--- Excerpt provided ---
· · ·

[Special thanks to a friend who has challenged me to think more deeply about such things.]
Does God exist?
Of course, the definition of terms here is more important than usual. First, God. We can set aside the pantheons of old as a separate category, along with the use of the word ‘god’ to rhetorically call out an obsession: “the god of progress” or something implied like “the almighty dollar”. These are but mere gods., even if we may treat them as God.
God, here, refers of course to an entity—no, The Entity—beyond our mere world, from which the world came into existence. From which existence itself came into existence.
We thus arrive sooner than we expected at the second important definition—to exist—and there is already a logjam muddying the waters. If God exists, it is not—cannot—be in the same way that we exist, or that the world exists. God’s existence is the foundation of all existence. So, for God to “exist” is a different kind of question than for anything else to exist. God is the answer to the unanswerable question: why does anything exist at all? Why is there anything instead of nothing?
The flying spaghetti monster was dreamt up to mock the idea of God because it precisely doesn’t exist. It can exist only in the realm of imagination and only “exists” in this way because someone imagined it. God, by definition as far as I can tell, is the reverse of the flying spaghetti monster. We can only conceive of either through imagination: one because it does not exist, and the other because it precedes existence, and thus exists in a way that can only be imagined, and only attempted at that.
When Moses took a message down for the Israelites from God, he asked “whom shall I tell them is calling?” The reply “I am that I am” was as much an answer to the question of existence itself as it was an answer to the question of the name of God. Underneath everything we know, lies the ultimate fundament of reality. When a child keeps asking “why” to every answer you give, you are being led ultimately to This. This is where the buck stops—where else?
There must be Something or Someone which simply is, not is because. It is that it is. I am that I am. Something or Someone to which “why” doesn’t apply. There must be a Prime Mover, a headwaters from which everything else flows.
The trouble with a headwaters, or any worldly metaphor, is that we can’t point to any physical object or event that is set apart from the everyday currents of why and because. Everything fits into its place. If it has effects, it also had a cause. What about the big bang, one might ask. Was the big bang caused? Was there existence before the big bang?
Those who would say no to these questions should correct us in our spelling: ahem, The Big Bang. And we’re back to the Something. It’s a deist kind of Something, but it is Something. Interestingly, though many associate the big bang with “science” over against “religion,” the theory was first imagined by Georges Lemaitre, a Catholic priest (who was also a physicist).
But to equate the big bang with God seems erroneous, for a couple reasons. For one, the idea of God implies a Presence that is, well, present, and not just some primordial force in the distant past. The deist idea of a divine watchmaker who set the world ticking just to watch it go (or to simply ignore it), is fundamentally different from the theist idea that God is in some way involved in events in reality.

· · ·

--- Data provided ---
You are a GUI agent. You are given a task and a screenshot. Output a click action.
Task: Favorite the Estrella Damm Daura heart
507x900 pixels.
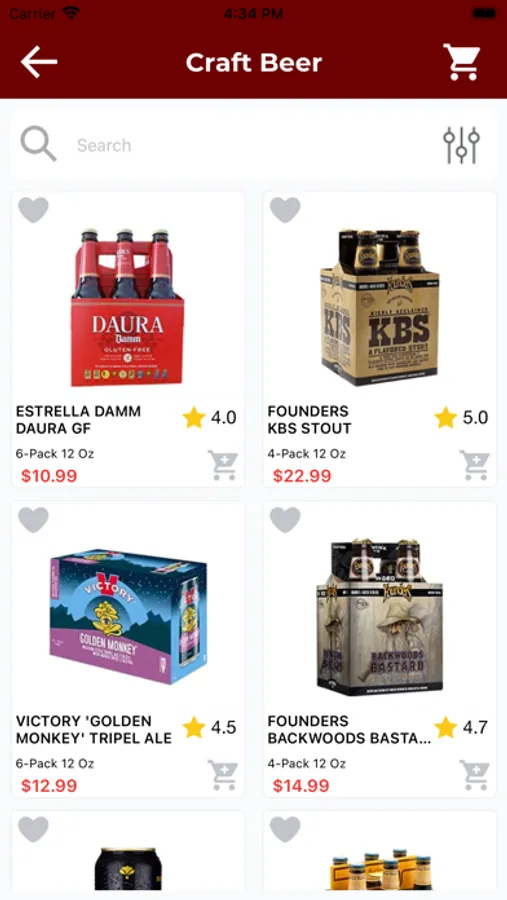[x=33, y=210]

· · ·

--- Written request ---
Continue the essay on whether God exists, picking up right after its last sentence. The data come from a different source than the essay on whether God exists.

--- Task result ---
This deist idea of God seems to have more in common with atheism than theism, at least from a practical perspective. If God’s not going to do anything with the world, having somehow lost interest in this Creation, then what does it matter for us whether God exists or not? A deist God really is not much more than the Big Bang in the end: a Big Bang with some kind of intention for the world, perhaps, but we can only guess at that intention if God has virtually always been incommunicado.
A deist God also doesn’t seem very much like a person, and God is supposed to be a person, right? Or at least “personal,” in a looser sense. Most people, if they refer to God, use a personal pronoun, and imagine God as a person (typically as “Him”, but we’ll set that to the side here). Indeed, the word God implies personhood, and most religions that conceive of God do so in this way.
To many people, the idea of a personal God is a preposterous notion. Firstly, because it comes off as anthropocentric. What are the odds that the Supreme Being of the universe just so happens to be just like us?
This is related to a second objection, just as sensible: the very idea of a personal God only shows how self-absorbed we are, and how God—like the gods of old—simply springs straight from human imagination; it shows how Man created God, not the other way around.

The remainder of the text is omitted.